**Task brief**:
Print nothing but the lines below starting at the line that holds "Task: Click the premium" and ending at the line that holds "Open notifications bell", including both, each exactly as written.

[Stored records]
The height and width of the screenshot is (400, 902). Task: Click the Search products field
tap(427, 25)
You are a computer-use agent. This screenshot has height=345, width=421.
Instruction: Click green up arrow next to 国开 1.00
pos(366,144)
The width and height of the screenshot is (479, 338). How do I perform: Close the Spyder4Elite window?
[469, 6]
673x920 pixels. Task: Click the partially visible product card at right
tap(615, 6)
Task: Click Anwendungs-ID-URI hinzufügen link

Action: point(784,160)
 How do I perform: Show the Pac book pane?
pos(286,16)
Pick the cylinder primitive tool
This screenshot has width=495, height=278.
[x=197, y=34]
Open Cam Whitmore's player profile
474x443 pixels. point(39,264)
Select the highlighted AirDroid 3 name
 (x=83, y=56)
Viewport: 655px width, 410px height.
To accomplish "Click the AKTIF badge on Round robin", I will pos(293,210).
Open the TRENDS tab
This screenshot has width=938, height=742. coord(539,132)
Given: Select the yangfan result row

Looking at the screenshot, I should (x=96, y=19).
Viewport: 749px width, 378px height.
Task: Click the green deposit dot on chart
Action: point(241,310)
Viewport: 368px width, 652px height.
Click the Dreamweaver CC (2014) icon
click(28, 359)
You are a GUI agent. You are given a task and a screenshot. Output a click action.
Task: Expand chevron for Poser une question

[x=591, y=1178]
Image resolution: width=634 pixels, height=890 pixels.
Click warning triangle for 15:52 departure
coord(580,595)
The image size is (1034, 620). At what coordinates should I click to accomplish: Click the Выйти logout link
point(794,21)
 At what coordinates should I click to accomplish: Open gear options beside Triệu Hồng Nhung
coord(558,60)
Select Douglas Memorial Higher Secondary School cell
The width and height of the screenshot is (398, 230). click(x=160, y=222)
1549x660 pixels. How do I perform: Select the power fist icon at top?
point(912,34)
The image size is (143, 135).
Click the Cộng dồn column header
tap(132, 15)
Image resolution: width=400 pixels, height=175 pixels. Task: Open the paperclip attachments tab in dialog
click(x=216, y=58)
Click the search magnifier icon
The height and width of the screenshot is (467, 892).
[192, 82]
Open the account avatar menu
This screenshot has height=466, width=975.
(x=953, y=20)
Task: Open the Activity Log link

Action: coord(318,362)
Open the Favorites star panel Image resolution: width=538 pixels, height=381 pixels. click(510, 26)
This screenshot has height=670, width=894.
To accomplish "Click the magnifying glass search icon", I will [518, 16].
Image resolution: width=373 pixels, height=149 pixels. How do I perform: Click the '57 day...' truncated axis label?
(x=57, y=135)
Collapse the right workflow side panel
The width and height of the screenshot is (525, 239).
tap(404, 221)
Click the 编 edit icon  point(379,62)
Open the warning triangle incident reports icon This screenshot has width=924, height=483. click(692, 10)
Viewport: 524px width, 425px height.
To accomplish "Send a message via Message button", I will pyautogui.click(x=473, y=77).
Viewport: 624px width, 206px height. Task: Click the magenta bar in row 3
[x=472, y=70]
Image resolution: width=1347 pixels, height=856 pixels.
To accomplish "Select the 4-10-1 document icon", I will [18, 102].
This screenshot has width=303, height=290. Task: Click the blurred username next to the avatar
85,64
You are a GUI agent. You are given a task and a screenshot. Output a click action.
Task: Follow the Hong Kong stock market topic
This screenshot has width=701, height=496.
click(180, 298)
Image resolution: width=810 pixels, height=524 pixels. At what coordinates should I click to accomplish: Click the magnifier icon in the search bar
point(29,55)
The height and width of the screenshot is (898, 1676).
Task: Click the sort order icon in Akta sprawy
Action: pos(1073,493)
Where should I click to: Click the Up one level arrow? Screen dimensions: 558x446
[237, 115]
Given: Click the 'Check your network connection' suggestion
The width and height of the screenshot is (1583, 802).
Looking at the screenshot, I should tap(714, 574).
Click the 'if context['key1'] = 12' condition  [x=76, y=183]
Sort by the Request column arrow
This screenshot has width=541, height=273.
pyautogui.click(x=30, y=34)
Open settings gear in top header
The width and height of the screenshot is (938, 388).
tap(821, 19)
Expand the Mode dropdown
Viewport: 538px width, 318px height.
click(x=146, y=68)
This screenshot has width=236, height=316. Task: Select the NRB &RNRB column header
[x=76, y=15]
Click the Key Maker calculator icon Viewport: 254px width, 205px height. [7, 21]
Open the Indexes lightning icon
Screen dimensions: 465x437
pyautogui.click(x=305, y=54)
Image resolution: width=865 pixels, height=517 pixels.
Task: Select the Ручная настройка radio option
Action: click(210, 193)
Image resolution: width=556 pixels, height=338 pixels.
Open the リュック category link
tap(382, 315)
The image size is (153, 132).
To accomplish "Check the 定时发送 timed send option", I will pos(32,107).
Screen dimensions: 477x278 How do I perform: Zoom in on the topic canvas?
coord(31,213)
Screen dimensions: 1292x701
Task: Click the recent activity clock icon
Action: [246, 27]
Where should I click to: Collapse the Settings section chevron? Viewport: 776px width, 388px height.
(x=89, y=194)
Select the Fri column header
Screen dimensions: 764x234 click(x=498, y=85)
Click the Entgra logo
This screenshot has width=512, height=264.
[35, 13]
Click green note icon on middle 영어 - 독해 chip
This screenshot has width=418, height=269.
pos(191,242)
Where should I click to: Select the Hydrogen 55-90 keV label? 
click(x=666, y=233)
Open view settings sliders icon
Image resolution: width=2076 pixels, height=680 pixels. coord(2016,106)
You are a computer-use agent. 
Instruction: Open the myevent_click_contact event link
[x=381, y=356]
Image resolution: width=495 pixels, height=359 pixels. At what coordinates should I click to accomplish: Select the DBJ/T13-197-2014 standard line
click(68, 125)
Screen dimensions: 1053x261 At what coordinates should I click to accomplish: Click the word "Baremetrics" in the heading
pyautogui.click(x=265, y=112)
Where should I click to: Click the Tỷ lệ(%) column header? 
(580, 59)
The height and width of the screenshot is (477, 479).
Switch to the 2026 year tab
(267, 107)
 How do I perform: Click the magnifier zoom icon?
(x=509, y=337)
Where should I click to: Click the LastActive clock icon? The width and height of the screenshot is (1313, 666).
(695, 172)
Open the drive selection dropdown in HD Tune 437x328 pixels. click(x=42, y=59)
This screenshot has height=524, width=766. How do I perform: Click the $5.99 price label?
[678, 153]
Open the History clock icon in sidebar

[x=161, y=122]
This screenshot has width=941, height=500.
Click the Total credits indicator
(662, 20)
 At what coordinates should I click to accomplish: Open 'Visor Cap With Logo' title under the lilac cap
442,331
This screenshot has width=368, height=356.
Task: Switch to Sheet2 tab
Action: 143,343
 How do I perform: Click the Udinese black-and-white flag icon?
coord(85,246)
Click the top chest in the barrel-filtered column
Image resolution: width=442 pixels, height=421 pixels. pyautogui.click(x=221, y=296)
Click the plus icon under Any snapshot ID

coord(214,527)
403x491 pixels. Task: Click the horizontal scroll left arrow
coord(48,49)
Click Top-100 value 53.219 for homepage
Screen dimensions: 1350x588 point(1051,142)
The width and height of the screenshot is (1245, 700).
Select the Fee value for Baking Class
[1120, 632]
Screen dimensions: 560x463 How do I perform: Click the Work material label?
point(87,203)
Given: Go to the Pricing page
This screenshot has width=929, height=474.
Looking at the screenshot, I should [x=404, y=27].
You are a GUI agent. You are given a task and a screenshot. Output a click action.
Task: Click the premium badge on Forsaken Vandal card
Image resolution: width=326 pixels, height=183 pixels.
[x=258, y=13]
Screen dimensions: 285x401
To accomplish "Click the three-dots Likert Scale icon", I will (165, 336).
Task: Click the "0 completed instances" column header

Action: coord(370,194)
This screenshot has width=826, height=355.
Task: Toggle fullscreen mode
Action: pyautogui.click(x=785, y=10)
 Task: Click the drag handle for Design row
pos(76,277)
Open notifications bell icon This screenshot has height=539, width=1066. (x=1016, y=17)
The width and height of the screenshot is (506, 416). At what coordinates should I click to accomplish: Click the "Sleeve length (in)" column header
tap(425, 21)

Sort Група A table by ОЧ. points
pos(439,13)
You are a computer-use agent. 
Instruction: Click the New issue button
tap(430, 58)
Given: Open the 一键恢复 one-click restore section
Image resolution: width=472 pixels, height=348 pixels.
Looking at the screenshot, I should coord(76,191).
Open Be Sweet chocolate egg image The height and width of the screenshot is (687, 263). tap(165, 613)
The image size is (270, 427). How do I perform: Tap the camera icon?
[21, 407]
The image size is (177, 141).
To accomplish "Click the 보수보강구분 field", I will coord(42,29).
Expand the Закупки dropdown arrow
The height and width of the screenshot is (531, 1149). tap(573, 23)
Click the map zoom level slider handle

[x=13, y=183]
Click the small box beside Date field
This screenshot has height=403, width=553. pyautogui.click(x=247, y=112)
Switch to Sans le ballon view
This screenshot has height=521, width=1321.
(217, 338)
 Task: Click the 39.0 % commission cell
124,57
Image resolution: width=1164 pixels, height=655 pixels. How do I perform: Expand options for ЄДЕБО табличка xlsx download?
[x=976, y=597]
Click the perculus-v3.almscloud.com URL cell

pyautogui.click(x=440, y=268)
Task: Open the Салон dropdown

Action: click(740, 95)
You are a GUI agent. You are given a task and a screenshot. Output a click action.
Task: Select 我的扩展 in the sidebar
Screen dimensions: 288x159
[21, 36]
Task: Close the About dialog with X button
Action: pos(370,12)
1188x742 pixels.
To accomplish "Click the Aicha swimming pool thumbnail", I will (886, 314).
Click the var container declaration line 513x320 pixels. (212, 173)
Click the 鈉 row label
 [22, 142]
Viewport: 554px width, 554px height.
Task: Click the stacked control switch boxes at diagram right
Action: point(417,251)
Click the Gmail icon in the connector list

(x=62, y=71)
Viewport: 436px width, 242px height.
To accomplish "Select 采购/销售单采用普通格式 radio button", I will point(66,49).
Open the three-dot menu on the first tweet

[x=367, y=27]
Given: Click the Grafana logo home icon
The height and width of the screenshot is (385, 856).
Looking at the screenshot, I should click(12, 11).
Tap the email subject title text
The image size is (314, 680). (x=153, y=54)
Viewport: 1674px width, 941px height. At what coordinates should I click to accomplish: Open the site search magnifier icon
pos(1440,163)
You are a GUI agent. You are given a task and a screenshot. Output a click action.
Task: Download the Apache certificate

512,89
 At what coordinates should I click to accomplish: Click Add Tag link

**Exercise solution**:
Task: Click the premium badge on Forsaken Vandal card
Image resolution: width=326 pixels, height=183 pixels.
[x=258, y=13]
Screen dimensions: 285x401
To accomplish "Click the three-dots Likert Scale icon", I will (165, 336).
Task: Click the "0 completed instances" column header

Action: coord(370,194)
This screenshot has width=826, height=355.
Task: Toggle fullscreen mode
Action: pyautogui.click(x=785, y=10)
 Task: Click the drag handle for Design row
pos(76,277)
Open notifications bell icon This screenshot has height=539, width=1066. (x=1016, y=17)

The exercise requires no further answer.